A carta do secularismo (Congresso) contra o extremismo religioso (BJP) falhou na estratégia do partido no poder, como falhou quase tudo nesta campanha eleitoral. “Estamos à espera de um milagre”, confidenciou ao The Hindustan Times um dirigente histórico do Congresso cujo nome não é revelado.

Mas nem na Índia, onde o exercício dos números é tão difícil, tal é a dimensão das gentes e dos interesses, já não há quem acredite nele.

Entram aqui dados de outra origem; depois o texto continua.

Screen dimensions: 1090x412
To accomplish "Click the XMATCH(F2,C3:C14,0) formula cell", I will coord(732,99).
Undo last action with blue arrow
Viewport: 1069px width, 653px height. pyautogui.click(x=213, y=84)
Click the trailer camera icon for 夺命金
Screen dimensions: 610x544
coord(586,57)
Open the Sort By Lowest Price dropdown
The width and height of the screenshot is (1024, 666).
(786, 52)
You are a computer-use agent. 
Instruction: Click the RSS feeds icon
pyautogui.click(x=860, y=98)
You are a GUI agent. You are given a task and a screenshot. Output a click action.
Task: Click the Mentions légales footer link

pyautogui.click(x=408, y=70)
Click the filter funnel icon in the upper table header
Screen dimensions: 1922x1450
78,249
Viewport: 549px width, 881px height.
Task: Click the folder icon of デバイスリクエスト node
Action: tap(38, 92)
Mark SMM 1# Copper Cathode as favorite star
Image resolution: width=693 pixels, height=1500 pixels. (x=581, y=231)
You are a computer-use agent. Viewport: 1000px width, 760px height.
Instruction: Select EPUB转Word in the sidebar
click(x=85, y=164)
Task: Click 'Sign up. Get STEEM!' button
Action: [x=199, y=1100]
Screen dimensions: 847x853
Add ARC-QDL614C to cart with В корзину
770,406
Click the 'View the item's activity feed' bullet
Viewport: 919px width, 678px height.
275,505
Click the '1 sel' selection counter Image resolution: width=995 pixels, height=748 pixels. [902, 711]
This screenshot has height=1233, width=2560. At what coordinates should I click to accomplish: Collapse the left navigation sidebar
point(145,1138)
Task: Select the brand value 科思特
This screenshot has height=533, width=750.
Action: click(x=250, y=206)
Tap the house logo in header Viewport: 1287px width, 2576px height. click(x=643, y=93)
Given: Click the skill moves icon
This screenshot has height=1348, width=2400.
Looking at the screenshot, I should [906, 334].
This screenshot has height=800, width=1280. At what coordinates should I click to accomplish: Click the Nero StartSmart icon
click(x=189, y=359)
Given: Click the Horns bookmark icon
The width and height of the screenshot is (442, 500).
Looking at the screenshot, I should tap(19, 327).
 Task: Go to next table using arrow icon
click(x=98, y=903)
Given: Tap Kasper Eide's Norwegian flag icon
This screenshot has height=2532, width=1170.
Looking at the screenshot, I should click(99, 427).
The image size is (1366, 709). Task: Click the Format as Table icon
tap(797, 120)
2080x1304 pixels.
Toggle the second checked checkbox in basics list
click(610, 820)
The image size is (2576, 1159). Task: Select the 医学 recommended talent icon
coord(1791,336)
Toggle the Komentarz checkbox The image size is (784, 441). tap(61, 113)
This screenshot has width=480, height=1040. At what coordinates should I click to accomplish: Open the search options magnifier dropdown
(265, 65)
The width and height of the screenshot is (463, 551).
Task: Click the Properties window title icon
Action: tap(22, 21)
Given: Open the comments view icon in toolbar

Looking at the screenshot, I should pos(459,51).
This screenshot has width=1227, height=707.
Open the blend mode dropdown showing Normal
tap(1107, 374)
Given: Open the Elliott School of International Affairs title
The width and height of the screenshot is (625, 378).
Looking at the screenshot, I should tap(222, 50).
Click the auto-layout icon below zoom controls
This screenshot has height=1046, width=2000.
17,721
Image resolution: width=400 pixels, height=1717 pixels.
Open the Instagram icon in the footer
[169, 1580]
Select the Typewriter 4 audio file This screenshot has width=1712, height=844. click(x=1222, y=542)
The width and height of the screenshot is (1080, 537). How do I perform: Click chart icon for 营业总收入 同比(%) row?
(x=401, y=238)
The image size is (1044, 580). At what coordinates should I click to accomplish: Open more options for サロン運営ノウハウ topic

O PERFIL DOS PRINCIPAIS CANDIDATOS

 Narenda Modi
 Tem 63 anos e as sondagens dizem que deverá ser o próximo primeiro-ministro da Índia. Nasceu  no actual estado de Gujarat, onde é chefe do governo estadual. Quando era miúdo, trabalhou  como vendedor de chá antes de se deixar seduzir pelas ideias políticas e pela filosofia de vida  dos nacionalistas hindus. Não bebe, não fuma, é vegetariano e comprometeu-se com o celibato.  Avançou para estas eleições com uma agressividade pouco habitual. Os adversários dizem que  é um autocrata e um extremista que sonha limpar a Índia da influência das outras religiões — os  muçulmanos vêem-no como um inimigo, os “sikhs” também. Os analistas dizem que é um  excelente estratega que, com uma atitude combativa e energética, chegou a um eleitorado frustrado com o estado a que a Índia chegou internamente e externamente. Diz ser o candidato do novo arranque económico e do reposicionamento da Índia, uma potência económica e nuclear, no mundo.

 Rahul Gandhi
 O director do jornal de Nova Deli Sunday Times escreveu que o candidato do Partido do  Congresso tem duas batalhas para travar, além da eleitoral. São do foro pessoal — sofre de  ansiedade porque tem que ganhar, e ter que ganhar dá-lhe uma tremenda insegurança. Rahul  Gandhi, de 43 anos, é o herdeiro da grande dinastia política da Índia, fundada por Nehru, sendo  de momento o vice-presidente do partido; a mãe, Sonia, é a presidente. A avó e o pai, Indira e  Rajiv Gandhi, foram primeiros-ministros e foram assassinados. Quando Rahul cresceu e entrou    timidamente, para o negócio de família, chamaram-lhe político relutante. Pela timidez que  mostrava, pela falta de qualidades de orador, no fundo pela falta de carisma. Rahul quer ser um herdeiro directo do socialismo do bisavô Nehru e a sua plataforma política centrou-se na justiça social. Um tema importante mas que, explicaram os analistas, passou ao lado de muitos indianos que sonham com outra linguagem, a das reformas económicas por exemplo.

 Arvind Kejriwal
 O antigo funcionário público de 55 anos é o fenómeno destas eleições. O partido Aam Aadmi      
 (Homem Comum), que fundou há um ano e meio, ganhou relevo nacional e nas primeiras eleições  nacionais em que participa vai roubar votos ao Partido do Congresso. Em Dezembro do ano  passado, Kejriwal venceu as municipais de Nova Deli mas foi breve a sua passagem pela  governação da cidade, que era um feudo do Congresso. Demitiu-se em Fevereiro, por não  suportar a pressão — escreveu-se na altura — quando não conseguiu aprovar uma lei anti- corrupção para a cidade. Muitos perguntaram então se o líder do Homem Comum estará  preparado para lidar com a enorme popularidade que alcançou. Kejriwal, que passou a maior parte da sua carreira na função pública no departamento de impostos, foi o impulsionador de um movimento contra a corrupção e conseguiu aprovar legislação contra este tipo de crimes. A raiz do partido que fundou está nessa batalha e limpar o Estado e o governo da corrupção é o primeiro ponto do seu programa eleitoral.